First off - big fan of you and what you're doing. I think you're asking great questions and acting as a voice for young people who don't currently make much noise about these kinds of topics. So keep doing what you're doing.
ReplyDeleteHere are some notes on the writing -
- There are some grammar / structure / typos included which detract from the overall reading of the essay which I'd really recommend reviewing before publishing.
- The essay is currently lacking a conclusion - and the structure in general starts off strong, but loses direction about halfway through. I'd recommend starting each section with stating your key point, which you'll then expand/drevelop - then dive into how you arrived at that point - and then summarise how it fits into your broader narrative structure at the end. That way the reader can follow you along with your thought process as you develop the overall direction of the essay.
As for the content itself -
- One of the points you make is about the shift of economic output away from physical manufacturing, and towards service/digital industries. However, you fail to flag that these industries haven't disappeared, they have just moved offshore through globalisation - so you should be careful about making generic comments on 'how things have changed', and instead, perhaps, you can talk about how the US economy specifically is changing.
- Similarly with your references to pharmaceuticals - the US has a very unique relationship with prescription drugs which is not shared by the global community.
- I enjoyed your thoughts on the atomisation of society, but I'd encourage you to continue to read into the history of individualism, and specifically how it emerges as a response to the growing secularisation of society and as a response to monarchical and religious hierarchy in the 1700/1800s. I think there are interesting links between individualism and capitalism, but it's an over-simplification to say that capitalism caused individualism (although I think it could be argued that it could accelerate the process).

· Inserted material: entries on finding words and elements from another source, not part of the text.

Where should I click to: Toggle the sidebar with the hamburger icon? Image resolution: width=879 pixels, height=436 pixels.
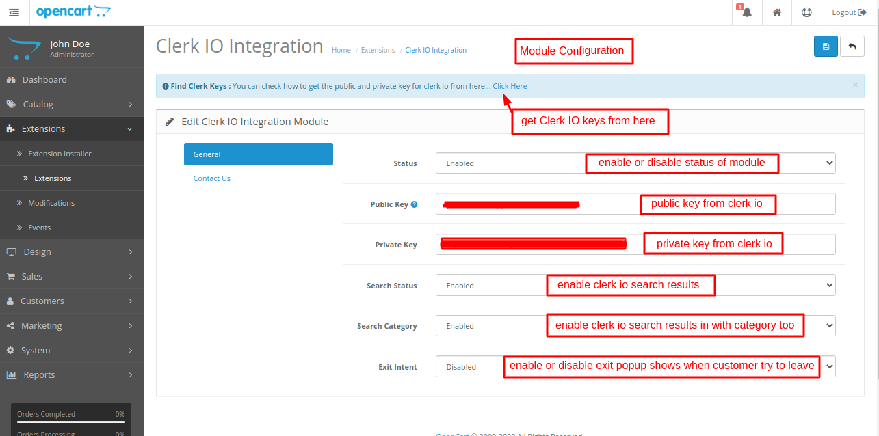click(x=14, y=12)
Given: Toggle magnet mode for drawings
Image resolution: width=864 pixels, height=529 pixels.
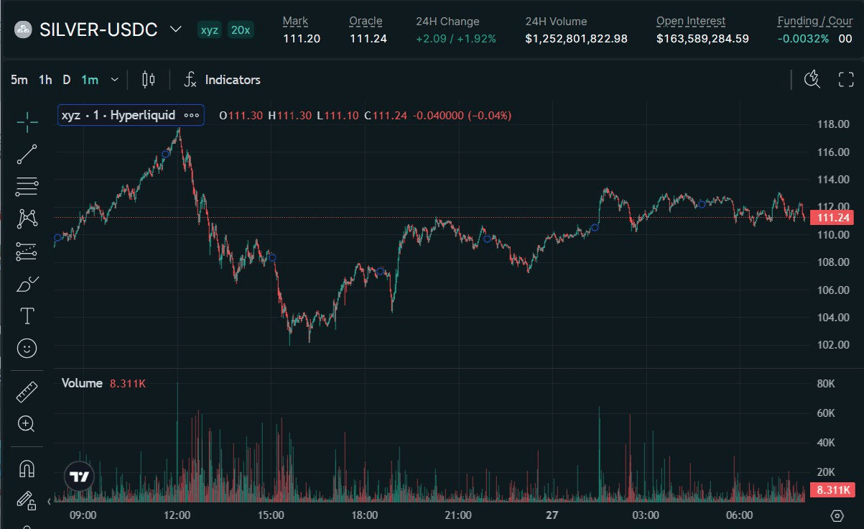Looking at the screenshot, I should (x=27, y=469).
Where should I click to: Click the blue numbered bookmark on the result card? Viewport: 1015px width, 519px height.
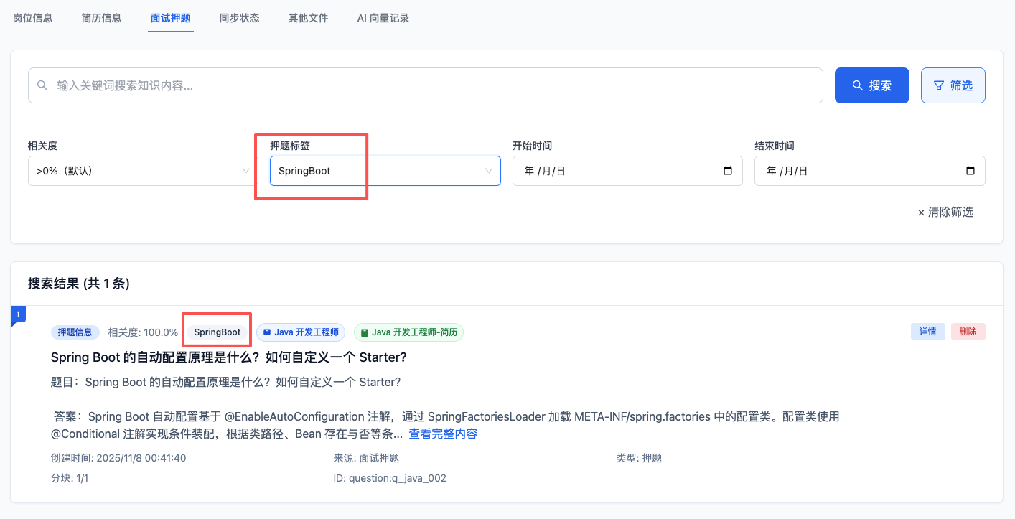[x=18, y=314]
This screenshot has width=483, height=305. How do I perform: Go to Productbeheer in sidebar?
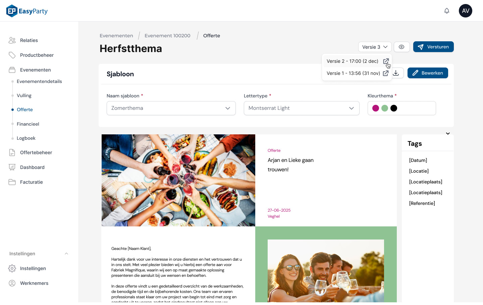[37, 55]
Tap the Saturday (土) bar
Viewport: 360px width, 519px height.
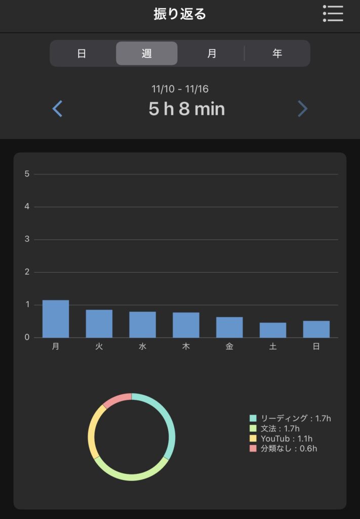[273, 330]
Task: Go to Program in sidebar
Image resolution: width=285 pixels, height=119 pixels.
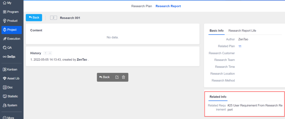Action: (x=11, y=12)
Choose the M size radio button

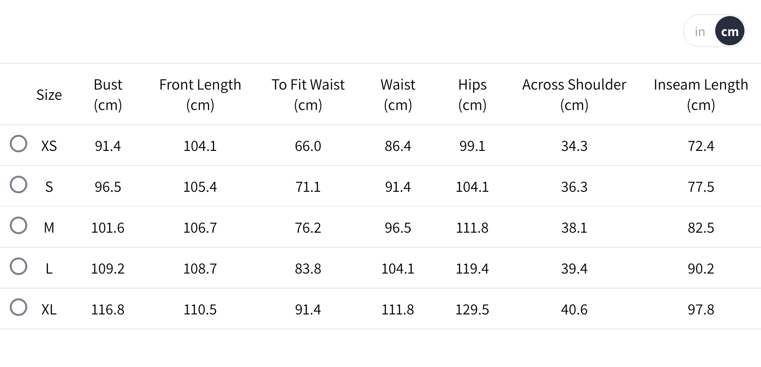[19, 226]
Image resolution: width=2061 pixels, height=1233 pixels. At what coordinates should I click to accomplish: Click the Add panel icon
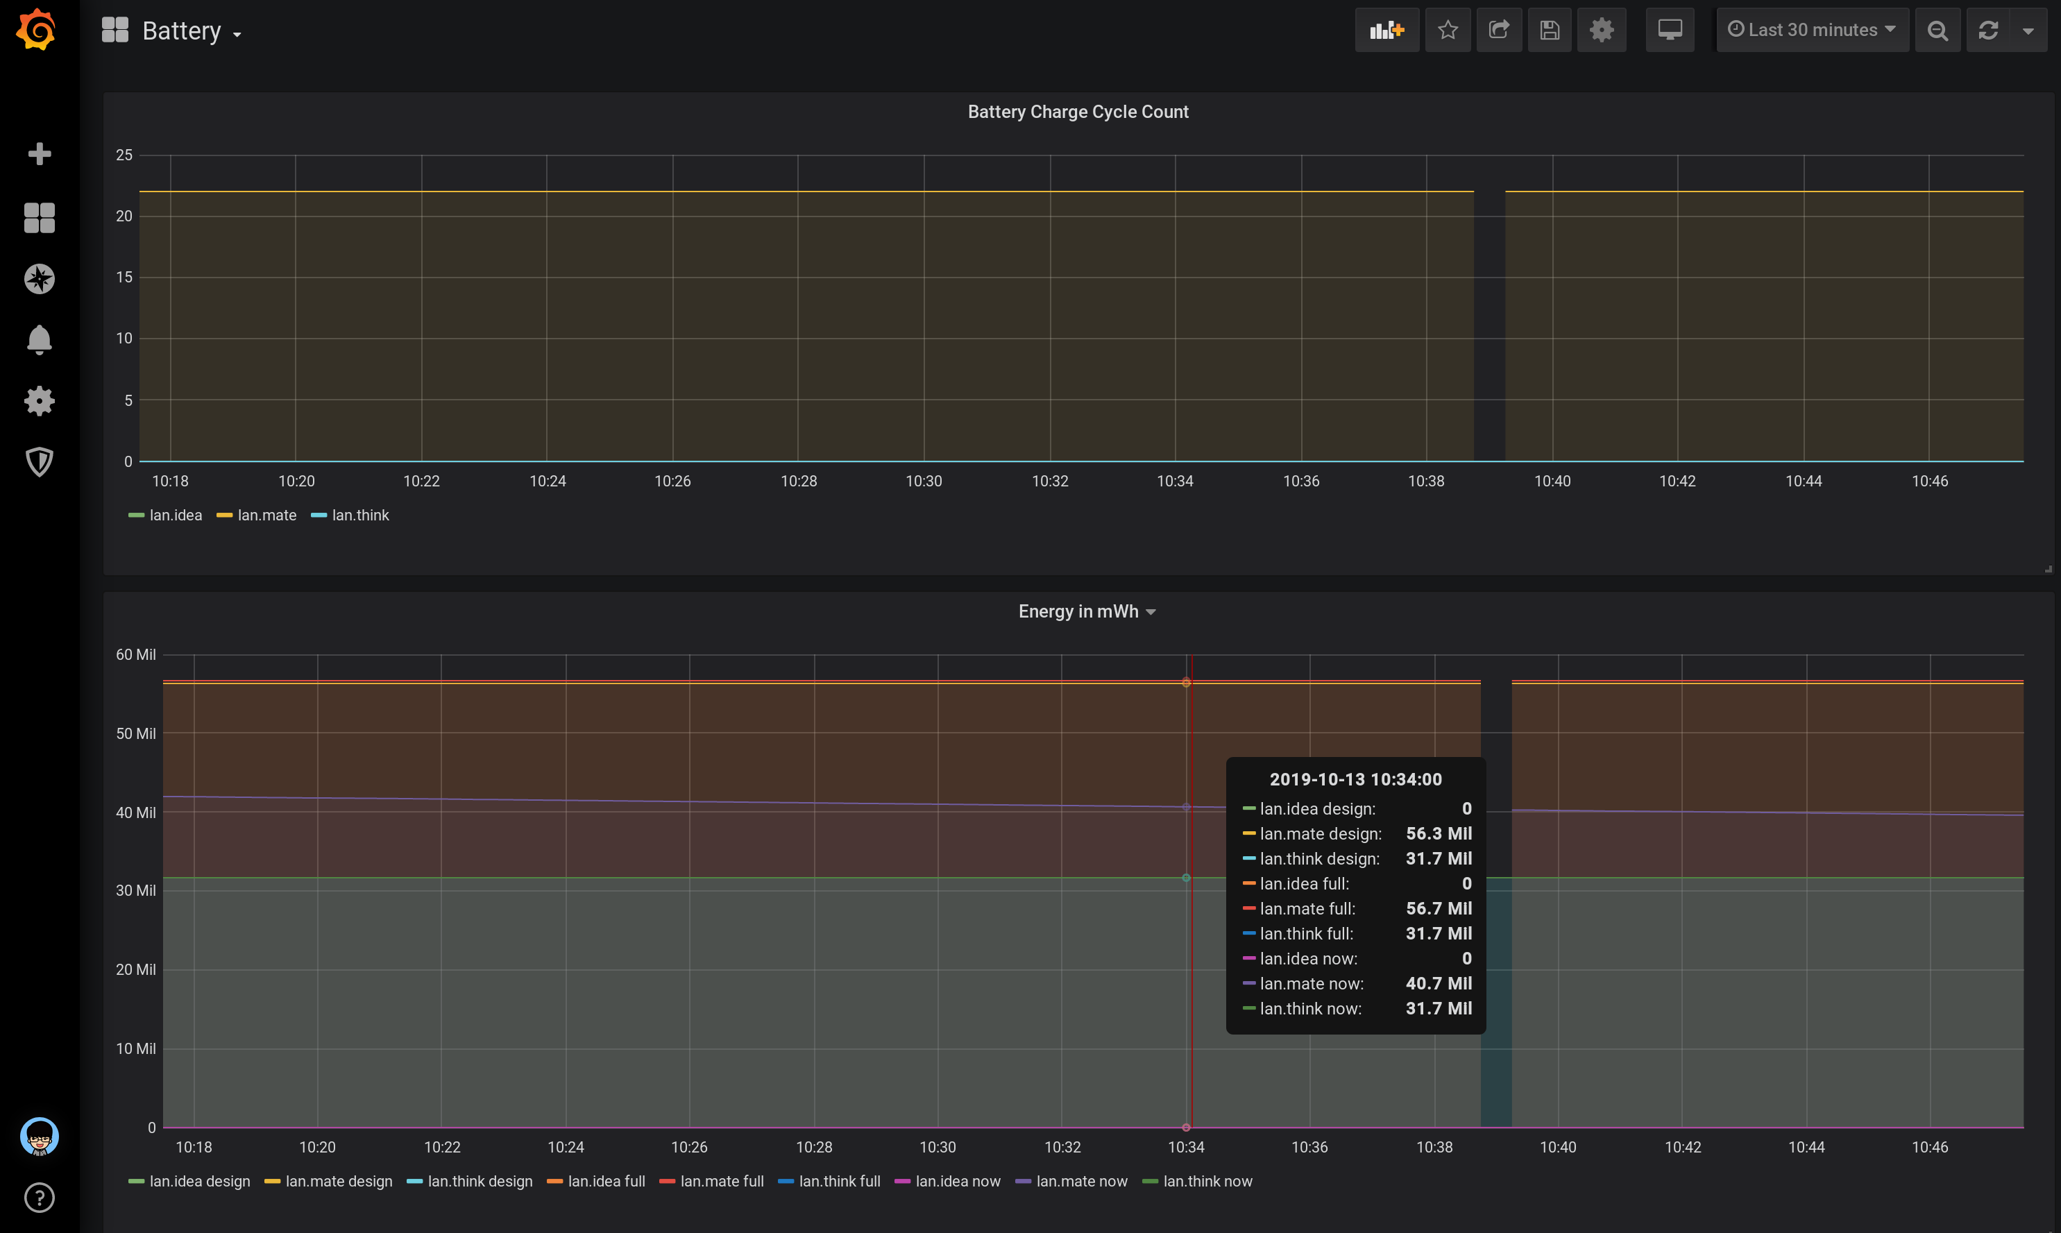click(x=1386, y=31)
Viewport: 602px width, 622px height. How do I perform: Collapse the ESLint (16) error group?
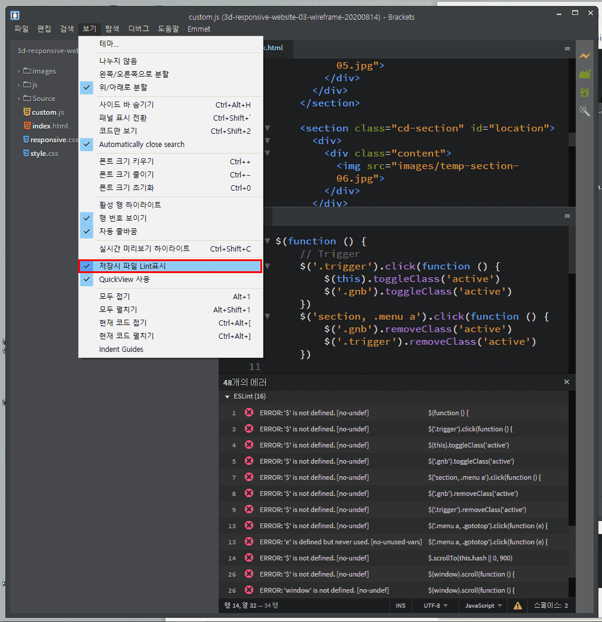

- Your conclusion jumps to a 'hellohole' scenario - caused by structural 'violence' inflicted by capitalism. I'd be interested to hear your views on how you're defining the current scenario as hellish - especially in light of the advances that are being made globally in key areas like health, education, peace, and poverty. (see. Steven Pinker's book Enlightenment Now - if you haven't already).
Overall - I enjoyed reading this piece, and I think you've covered some interesting ideas. I'd like to hear more of your own analysis and thoughts, rather than leaning so heavily on what others have written. I also think an area you might be interested in reading into is how the study of psychology / marketing / influence has developed over the last 50 years, and how they are being deployed by modern business and technology to get competitive advantage. I also think you might consider the growth in popularity of positive psychology / mindfulness / well-being as a counter-balance to the suggestion that society is devolving into a complete dystopian nightmare.
Keep it up - would be happy to discuss in more detail if you're interested in an independent perspective.
Why did you feel the need to give unasked for and unwarranted criticism?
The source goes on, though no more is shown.